When I posted my thoughts on the future of the Chinese economy some while ago, I pointed out what I thought would determine its future direction.  Either there would be sweeping cultural changes that allowed an extension of the division of labor as never before, or the economy would face long-term stagnation.  Either way, in the short term China almost certainly has a dramatic crash in store.  That is unavoidable – but a bleak long-term picture doesn’t have to be.

I must say that I was absolutely delighted to encounter Ms. Yi's essay, which gets straight to the heart of the matter in a way that I never would have expected.  It gives me great hope that thinkers like her are so clearly articulating exactly the kinds of ideas that in my opinion address problems where they must be addressed and would lead to a better future.  C. S. Lewis, that source of seemingly endless wisdom and inspiring quotes, expresses best what I think is the right attitude in his thoughts on putting first things first.  “Aim at heaven and you will get earth thrown in. Aim at earth and you get neither,” he says.  “When first things are put first, second things are not suppressed but increased.”
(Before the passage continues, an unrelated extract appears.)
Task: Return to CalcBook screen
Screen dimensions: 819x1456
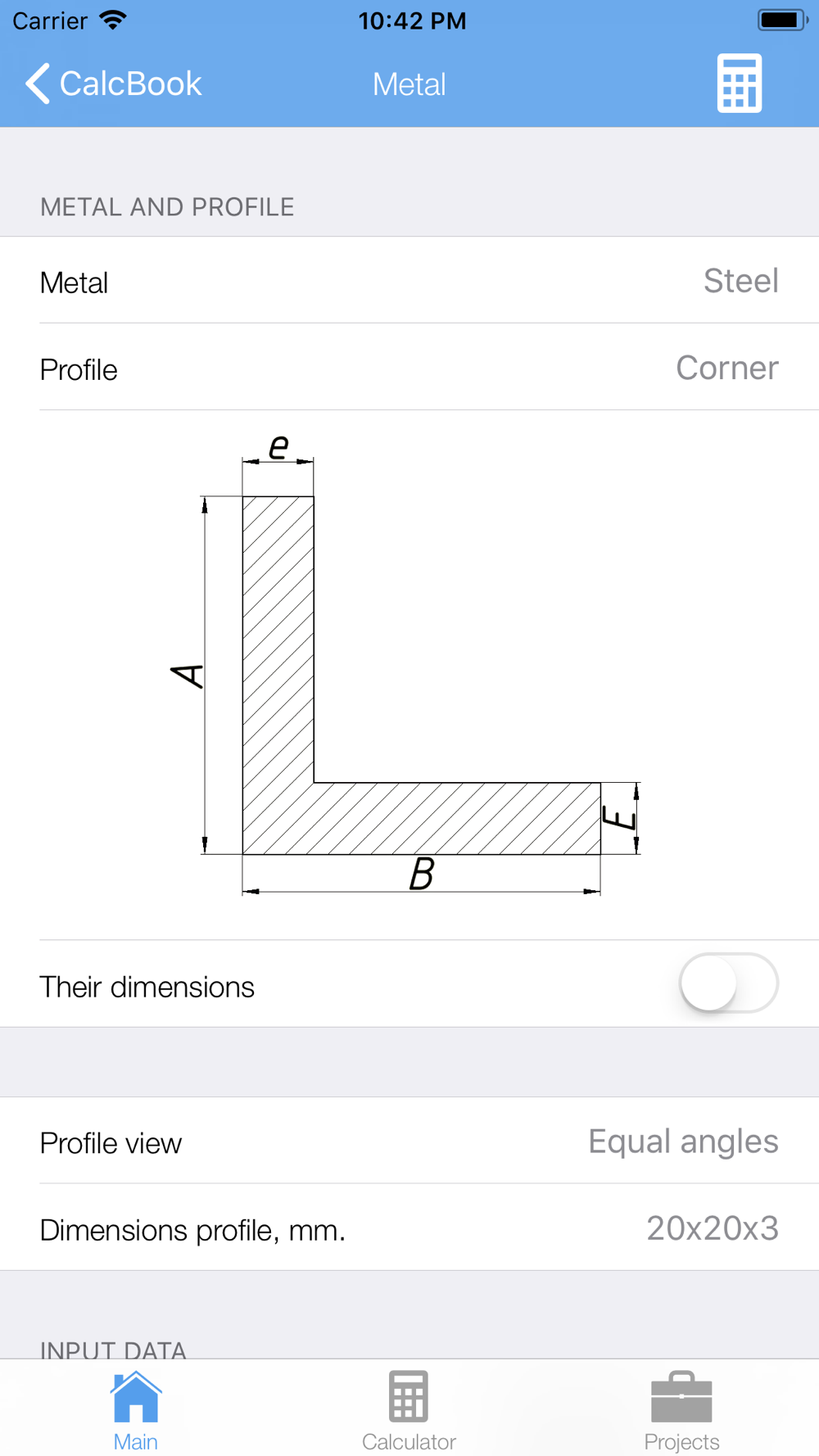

One of the most amazing things about our universe is how often doing the right thing leads not only to good outcomes, but also creates all sorts of other benefits, “second things,” one never would have expected.  Yet pursuing those second things directly often leads to ruin, again in ways that would not have occurred to the most brilliant mind.  The complexity problem pretty well ensures that we will never know just exactly how everything works, but if a person simply puts first things first, odds are good that he will wind up living a decent life.  Maybe not the one he expected, or even one that he would have imagined, but better than he could have ever gotten by his own wits alone.

I hope to see more essayists like Ms. Yi setting things right.